Ma chi dice questo offrirebbe alibi al “blocco di potere” meridionale, in cui entra, da subalterno. “Sudisti”, li chiamano i “nordisti”, per distinguerli da “veri” meridionalisti e meridional-nordisti di complemento, con un ricorso sovietico a categorie verbali per condannare “l’altro”, a prescindere. Credo ce l’abbiano pure con me, nonostante abbia sempre rifiutato candidature e proposte politiche.

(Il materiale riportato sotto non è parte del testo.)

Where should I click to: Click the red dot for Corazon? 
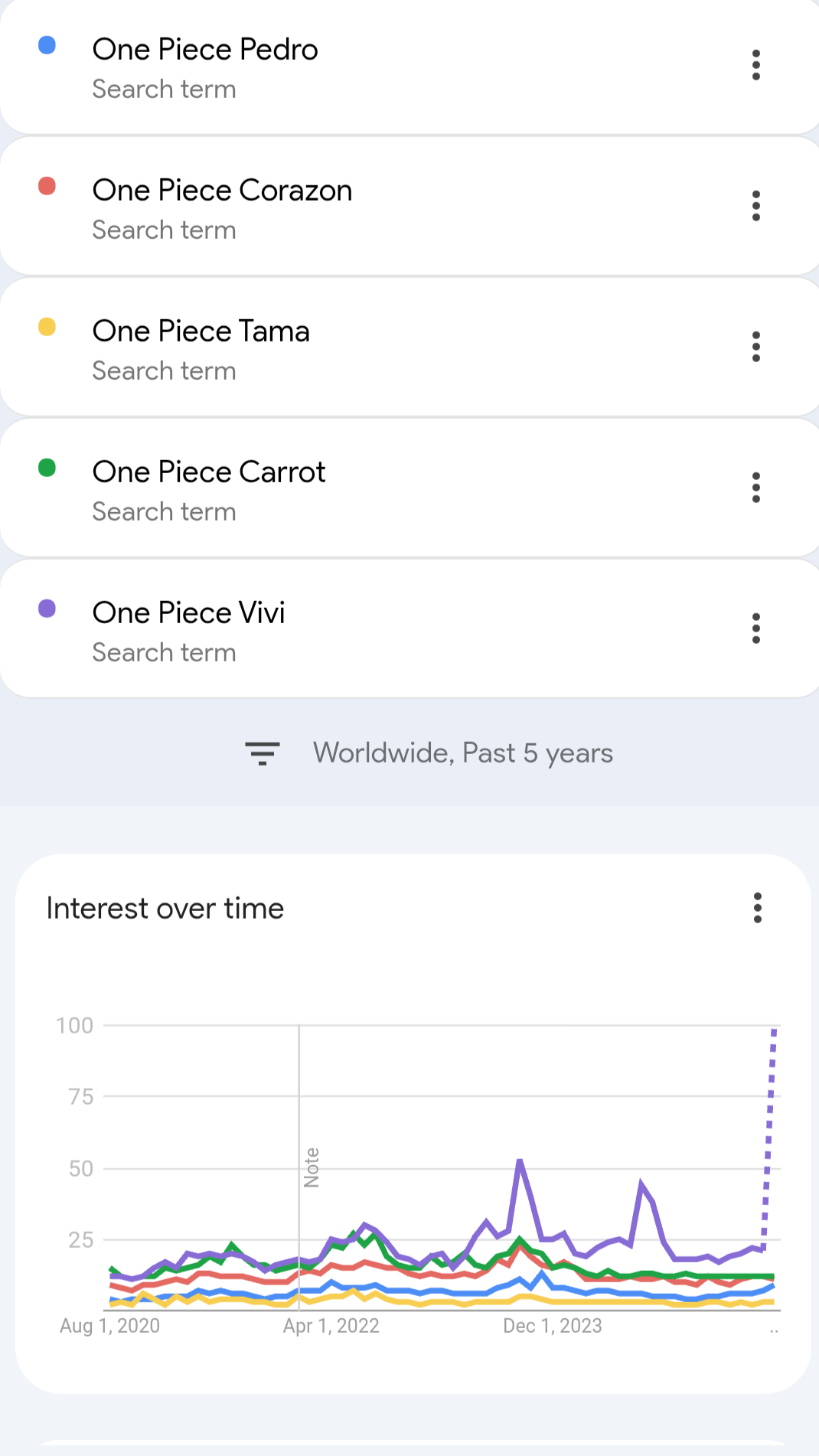pos(47,187)
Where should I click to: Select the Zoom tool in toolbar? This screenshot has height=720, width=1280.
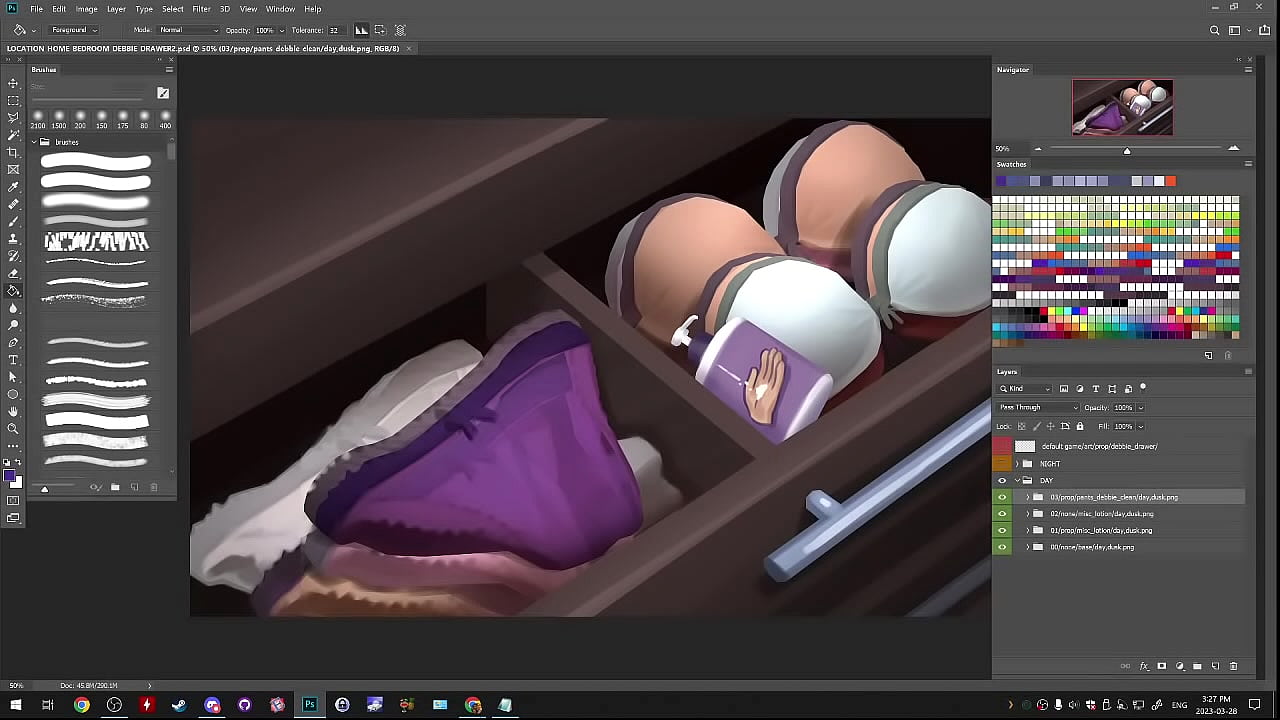pos(13,428)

Di sicuro, con i neoborbonici, che da vent’anni scovano documenti ignoti agli accademici; mai uno di loro è entrato in politica e son tutti repubblicani, tranne alcuni che sognano il ritorno d’o Rre (e ho amici in Friuli che rivogliono Cecco Beppe; meno uno che preferirebbe i Borbone, avendone appreso dal figlio che ha studiato a Napoli). Ma per far politica serve un nemico («Stiamo per farvi qualcosa di terribile», disse Georgy Arbatov, agli americani, per spiegare la perestrojka: «stiamo per togliervi il nemico»). Se non ce l’hai, lo inventi. Facendo danni: una mamma, a Napoli, è disperata per la figlia, fidanzata con un bravo ragazzo, purtroppo non camorrista, drogato…, ma neoborbonico! La sorella, che vive a Milano, le fa i dispetti: sua figlia sta con il Trota.

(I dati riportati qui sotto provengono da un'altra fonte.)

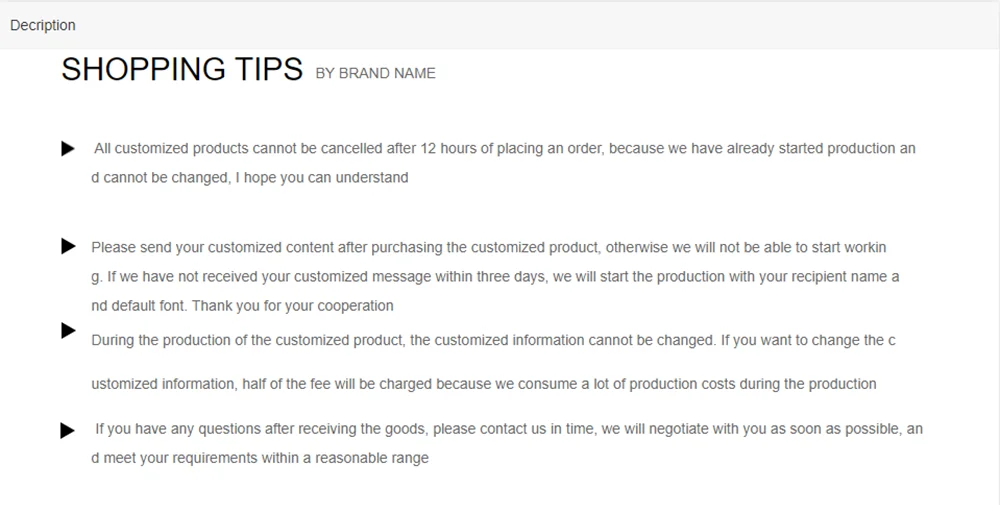
Task: Click the sentence 'Thank you for your cooperation'
Action: point(293,306)
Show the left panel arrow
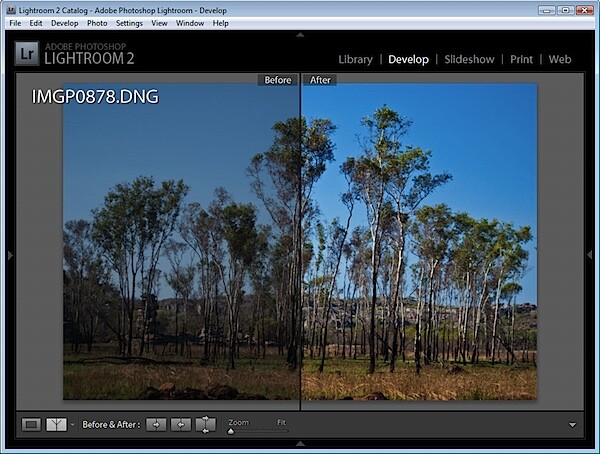 [10, 255]
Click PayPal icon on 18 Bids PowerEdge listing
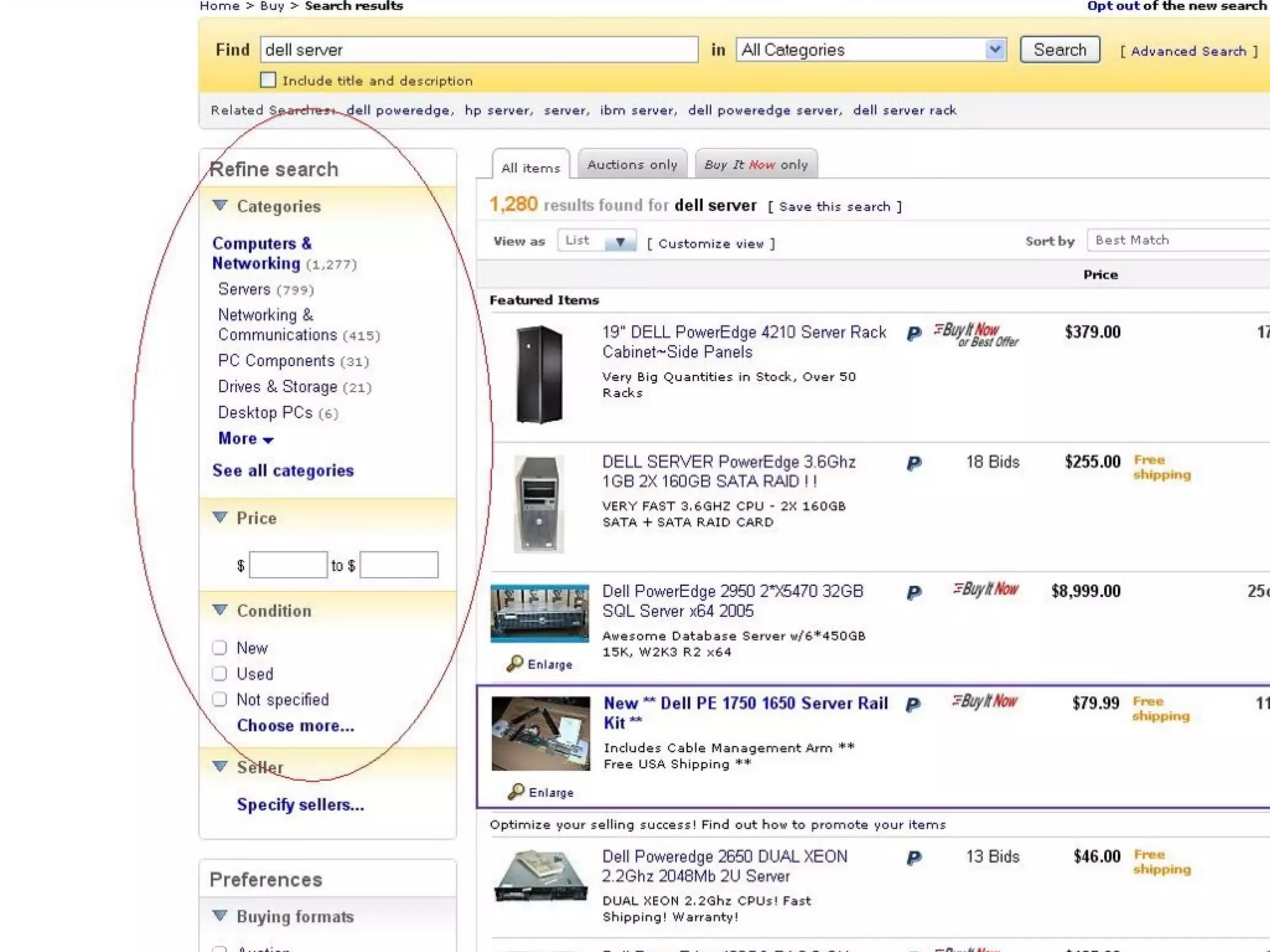 coord(913,464)
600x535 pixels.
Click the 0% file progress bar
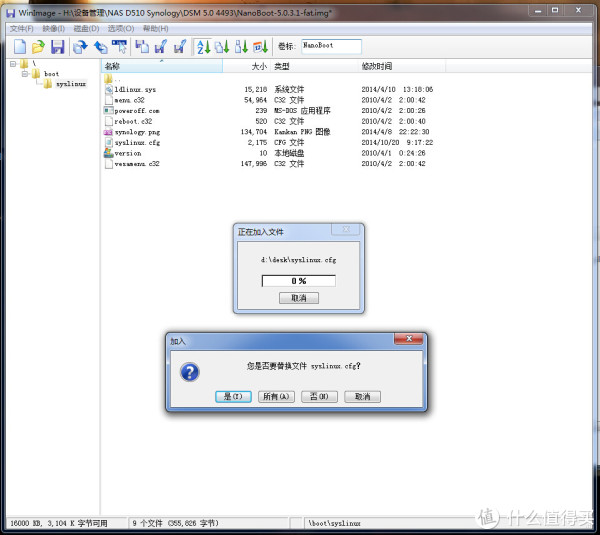tap(298, 281)
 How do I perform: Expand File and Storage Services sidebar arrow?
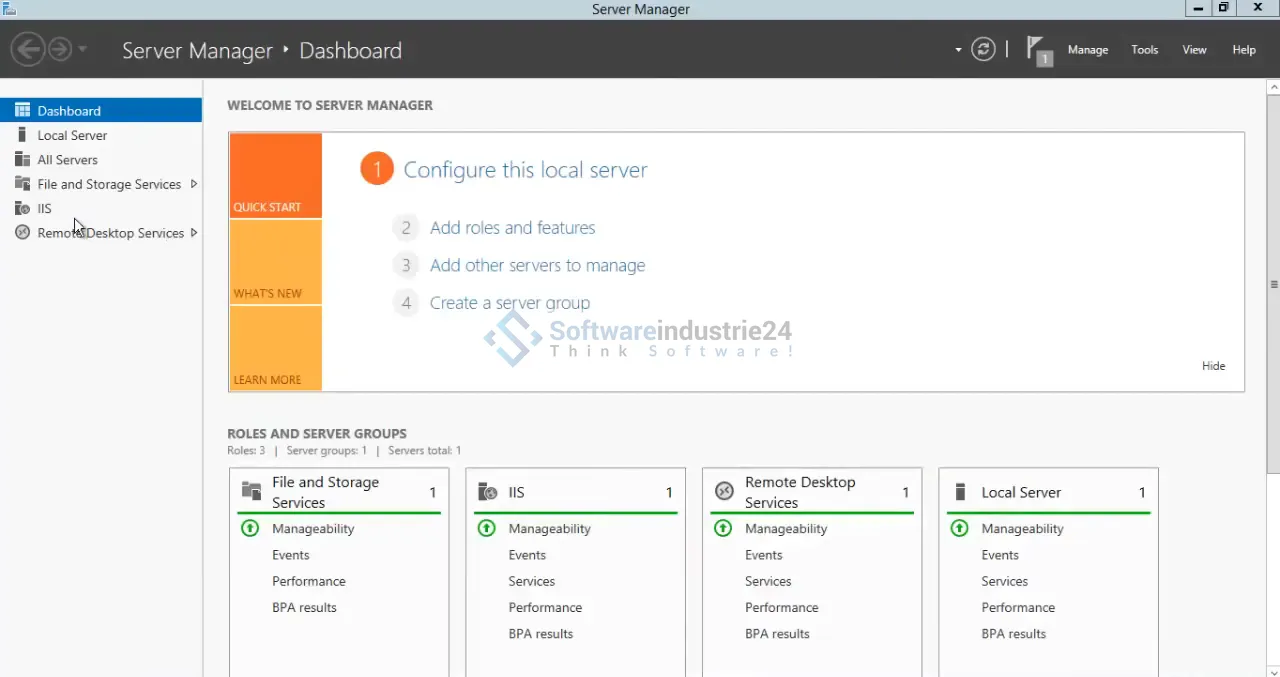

Perché intellettuali molto potenti sostengono tesi così deboli (“Tutta colpa del Sud”), con mezzi così grandi? Un “ritornello vittimista” che ingigantisce alcune innegabili colpe, per oscurarne altre più grandi, presenti e storiche. Ormai, qualunque sia l’argomento, se non concludi con “tutta colpa delle classi dirigenti meridionali”, sei sudista, forse sudicio.

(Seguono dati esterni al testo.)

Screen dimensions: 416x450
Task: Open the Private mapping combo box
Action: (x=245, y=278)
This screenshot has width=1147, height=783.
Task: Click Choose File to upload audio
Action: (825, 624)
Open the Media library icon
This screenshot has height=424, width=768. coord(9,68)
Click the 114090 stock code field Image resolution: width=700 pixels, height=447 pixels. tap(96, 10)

Il sospetto è che il coro nordista (chi di sudismo ferisce, di nordismo perisce) miri a creare clima e opinione pubblica per la secessione da Nord, ma “per colpa del Sud”. Non è così? Allora, maestrini padani e nordisti di complemento levino finalmente la voce contro il decreto che condanna a morte le università del Sud, per difetto di latitudine; l’assegnazione dei fondi per combattere l’evasione scolastica, che schiva la Campania, la regione più colpita, e inonda la Lombardia; la distribuzione del 97 per cento dei soldi per le scuole terremotate al Nord e il 3 per cento al Sud (dove ce ne sono la gran parte); le reti ferroviarie, elettriche, autostradali europee a Nord, da terzo mondo a Sud… Devo continuare?
Più dura il complice silenzio su questi temi, più fondato il sospetto che l’assoluzione in blocco delle classi dirigenti del Nord e la condanna in blocco di quelle del Sud preludano ad altre scelte politiche ed economiche a danno del Sud.